SELECTED EXTRACT:
* * * * * * * * *

We can use the kinematic equations to find the answers to your question.
However, we are assuming here that the rock is falling in a vacuum.
Firstly the velocity 3 seconds later we can use:
V(f) = V(I) + at
f for final, i for initial, a acceleration, t time
V(f) = 0 + 10 * 3
= 30 m/s
Then for the second part we can use this equation to find the distance traveled in the 4th second only:
S = V(i) * t + (1/2) * a * t(^2)
Where s is the distance traveled
S = 30 * 1 + 1/2 * 10 * 1
= 35 meters!
Remember this is the disctace in the 4th second, not the total distance over all time. (80 meters is the total if you were wondering)
Of course this does not take into consideration air resistance, the shape and mass of rock. Lighter less aredynamic rocks would travel slower. Also we can consider the terminal velocity of an object. Where the upwards force of the air resistance is equal to the gravitational force on the mass.

* * * * * * * * *

SUPPLIED INFORMATION:
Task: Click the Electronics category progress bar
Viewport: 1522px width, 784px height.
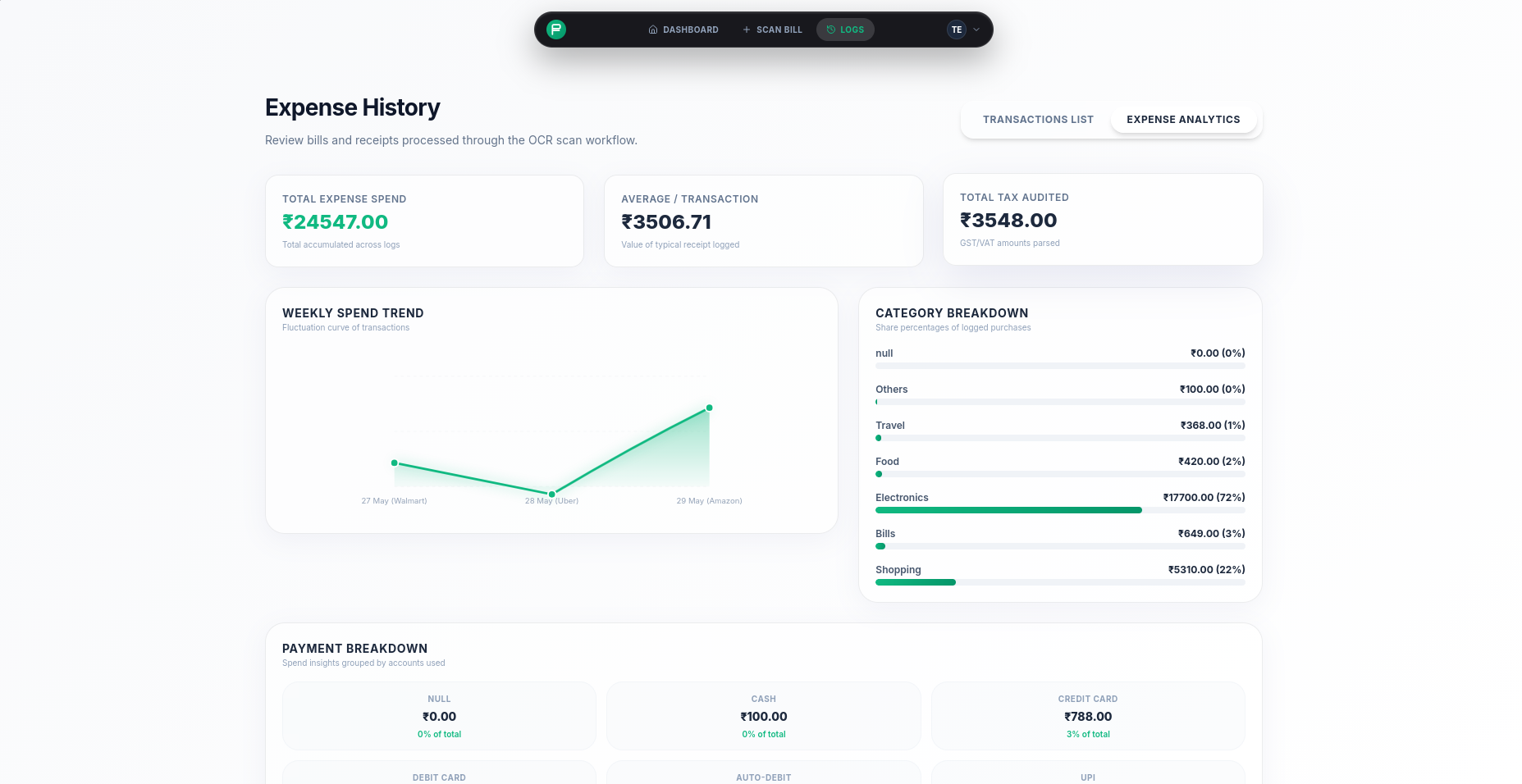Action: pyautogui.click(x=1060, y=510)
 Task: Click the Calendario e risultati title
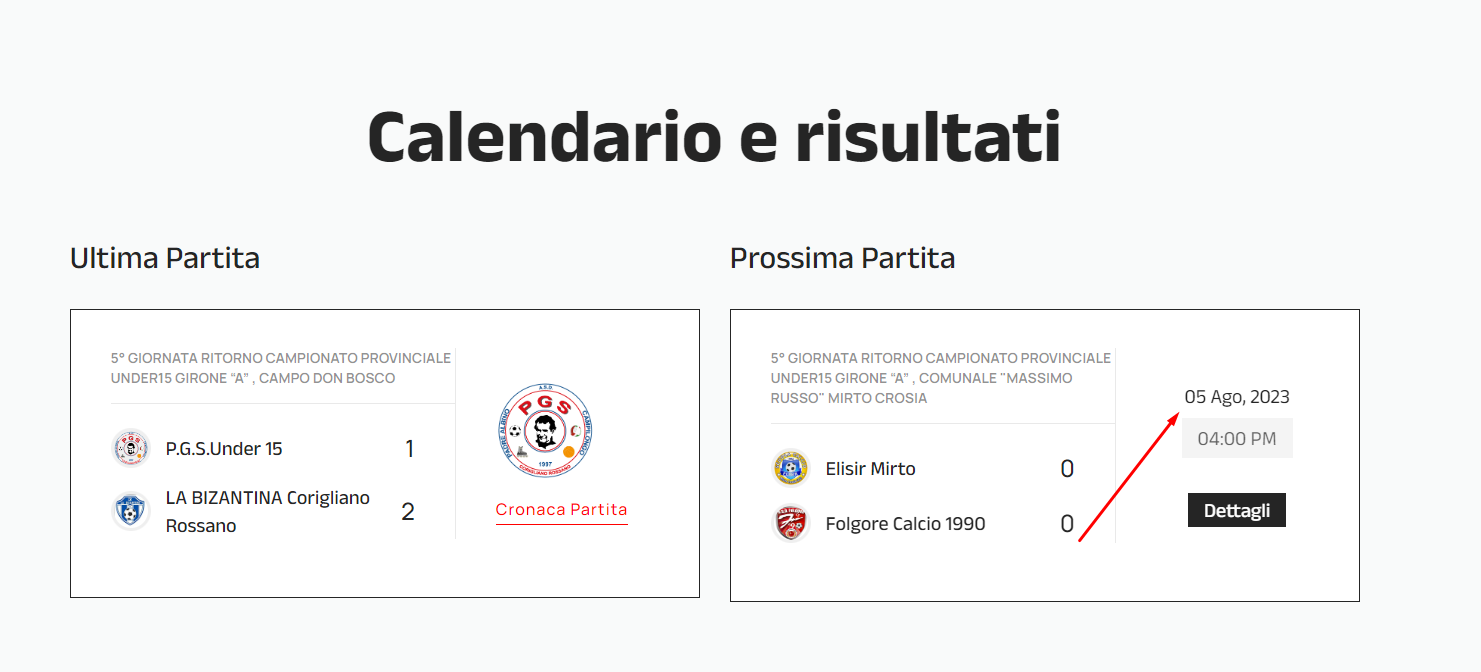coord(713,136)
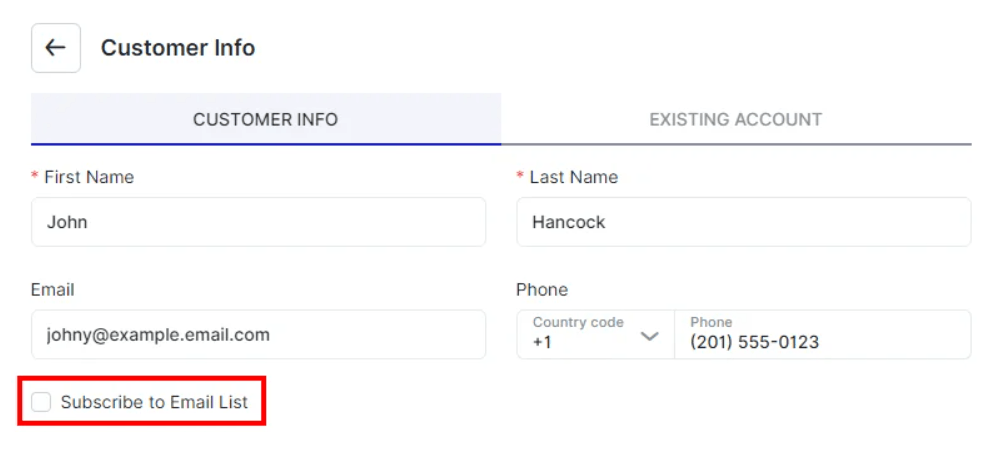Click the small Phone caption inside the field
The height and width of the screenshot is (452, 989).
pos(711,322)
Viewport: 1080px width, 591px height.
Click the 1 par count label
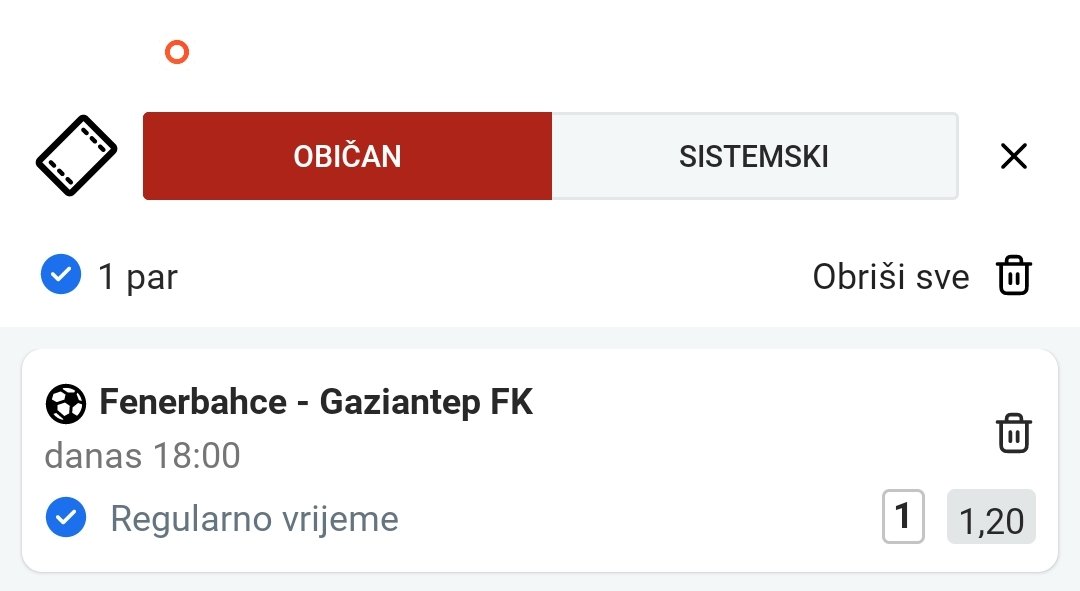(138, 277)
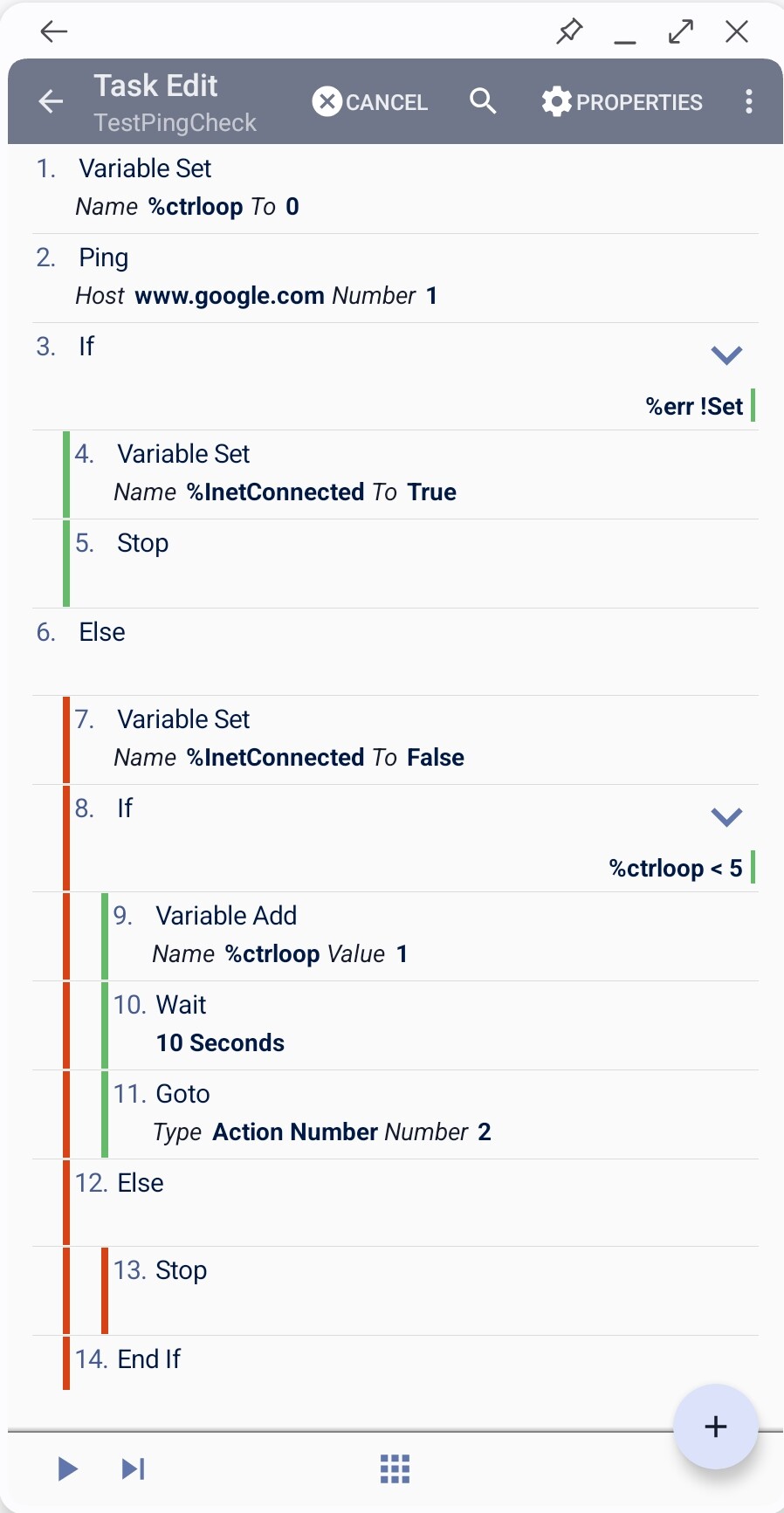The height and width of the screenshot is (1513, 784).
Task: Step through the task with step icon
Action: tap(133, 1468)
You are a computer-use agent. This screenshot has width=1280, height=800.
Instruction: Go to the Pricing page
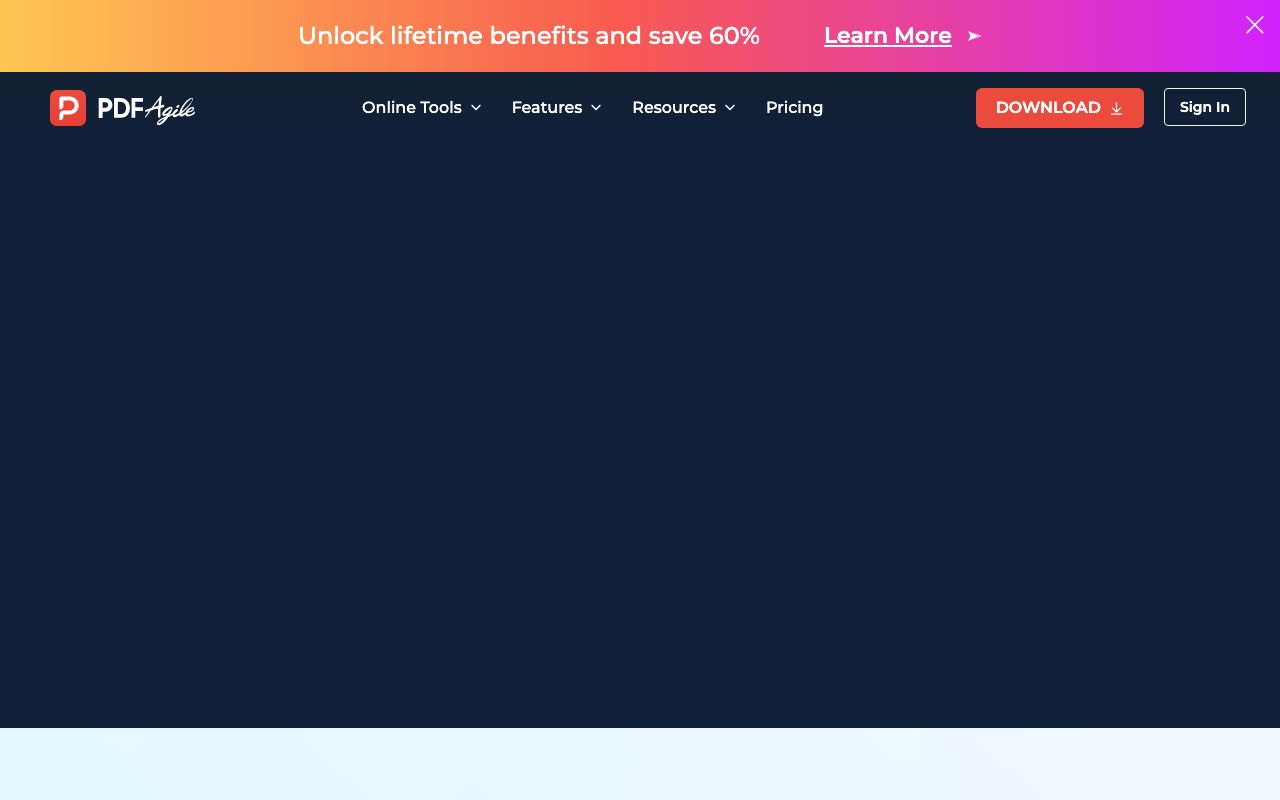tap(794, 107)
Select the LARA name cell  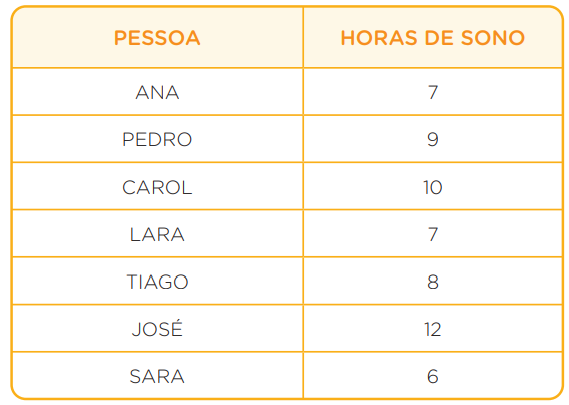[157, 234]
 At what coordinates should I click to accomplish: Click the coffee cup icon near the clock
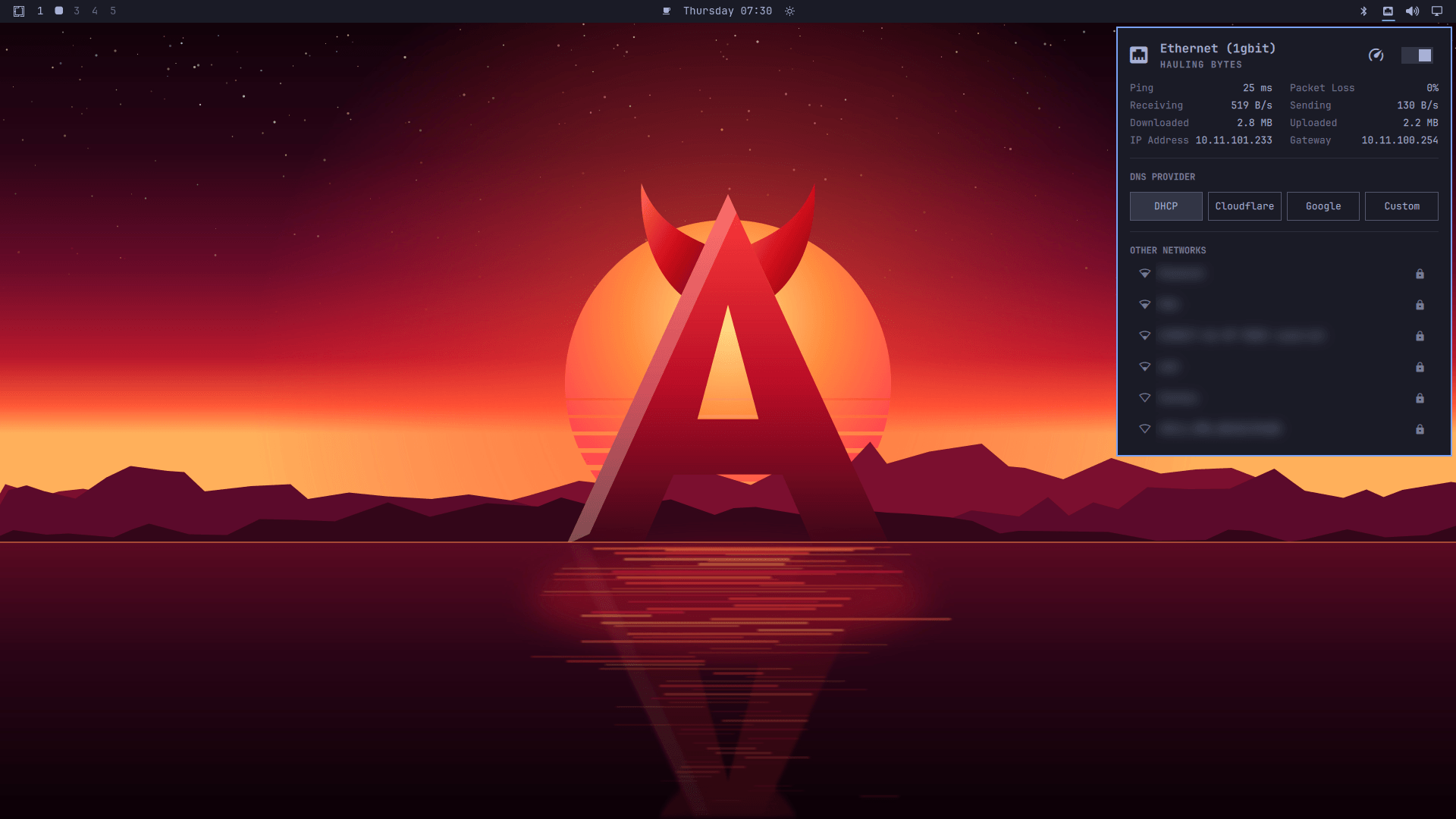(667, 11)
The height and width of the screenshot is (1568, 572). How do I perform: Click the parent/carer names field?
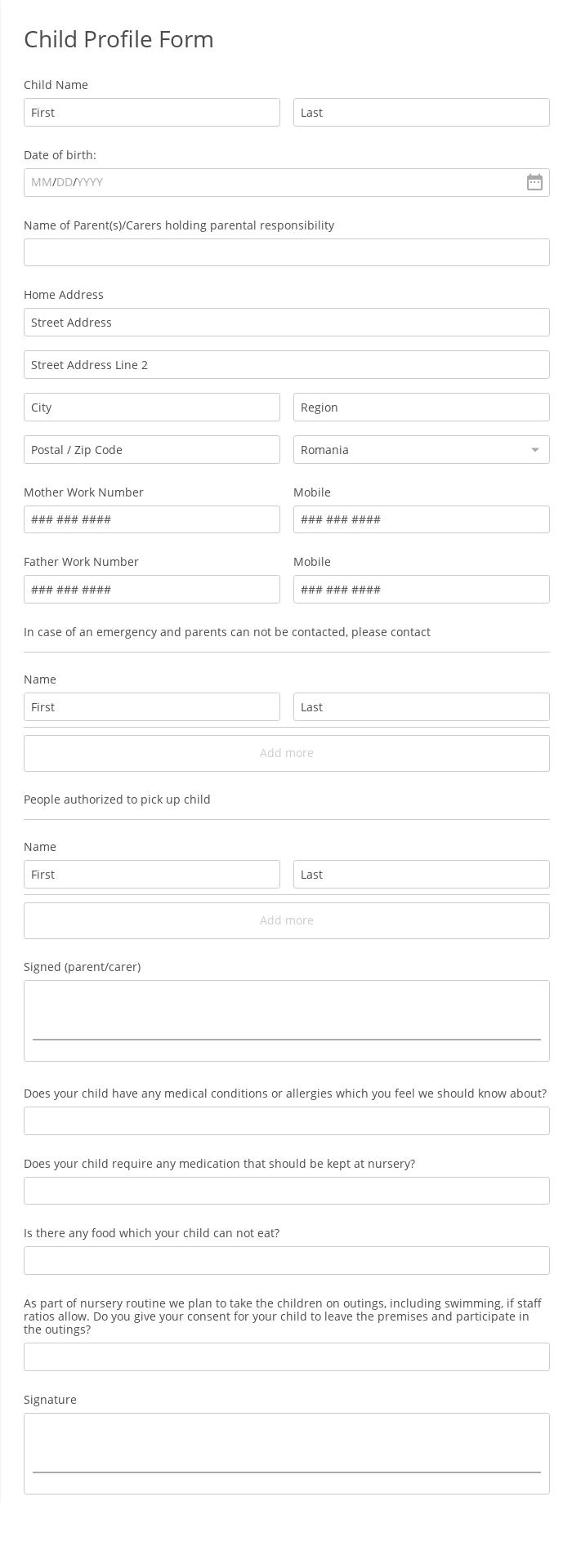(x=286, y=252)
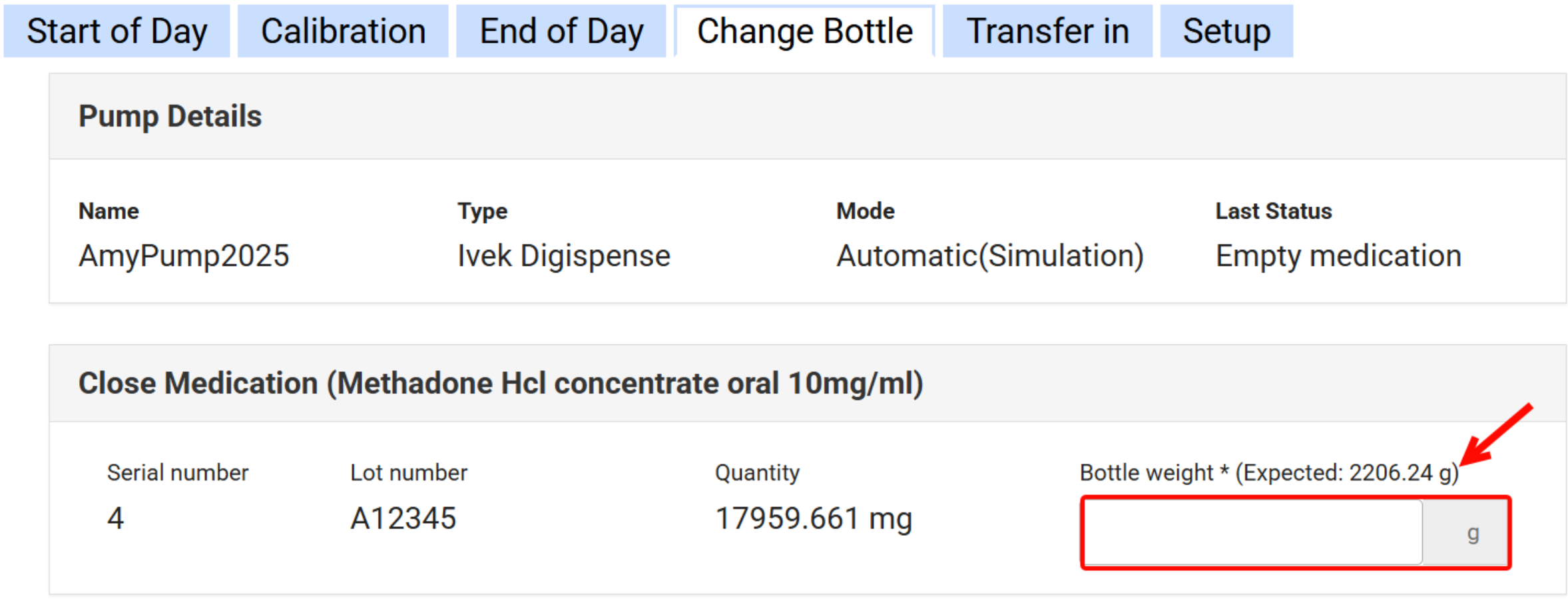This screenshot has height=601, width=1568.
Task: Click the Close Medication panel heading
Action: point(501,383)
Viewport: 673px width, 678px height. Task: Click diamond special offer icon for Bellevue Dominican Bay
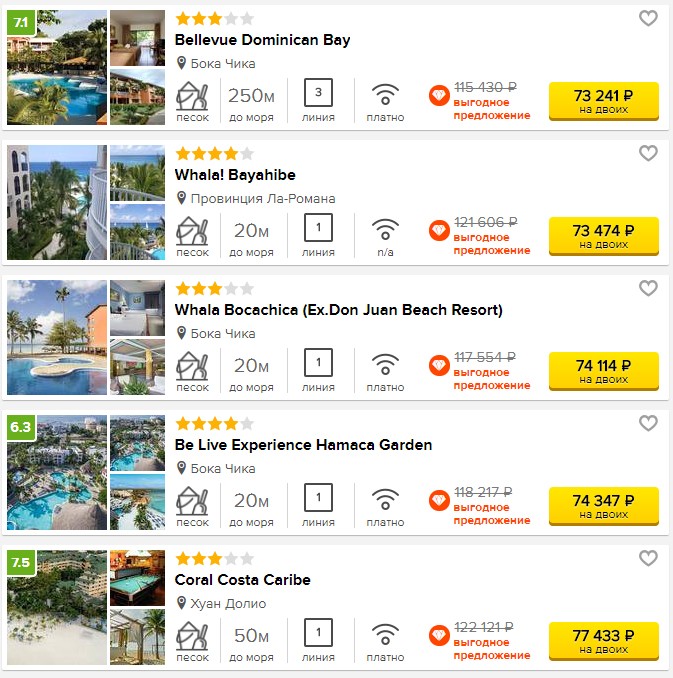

* * * * * * * * *

TASK LIST:
A) Answer these questions from the free-fall explanation:
(i) In what medium does the explanation assume the rock is falling?
(ii) What velocity does it calculate for the rock 3 seconds later?
(iii) What total distance does it mention in parentheses?
B) Write out the free-fall explanation from "However, we are" to "you were wondering)".
C) Extend the free-fall explanation beyond its final sentence.

WRITTEN RESPONSES:
A)
(i) A vacuum.
(ii) 30 m/s.
(iii) 80 meters.

B)
However, we are assuming here that the rock is falling in a vacuum.
Firstly the velocity 3 seconds later we can use:
V(f) = V(I) + at
f for final, i for initial, a acceleration, t time
V(f) = 0 + 10 * 3
= 30 m/s
Then for the second part we can use this equation to find the distance traveled in the 4th second only:
S = V(i) * t + (1/2) * a * t(^2)
Where s is the distance traveled
S = 30 * 1 + 1/2 * 10 * 1
= 35 meters!
Remember this is the disctace in the 4th second, not the total distance over all time. (80 meters is the total if you were wondering)

C)
A quick google gives a small rock like object a terminal velocity of aroumd 100–200mph, or 50–100 m/s, so only after 5 to 10 seconds of falling would a terminal velocity be reached.
It is very important to note that in a vacuum the only factor contributing to a change in velocity of a falling object is the gravitational pull. Shape or mass is irrelevant!
Hope that’s clear!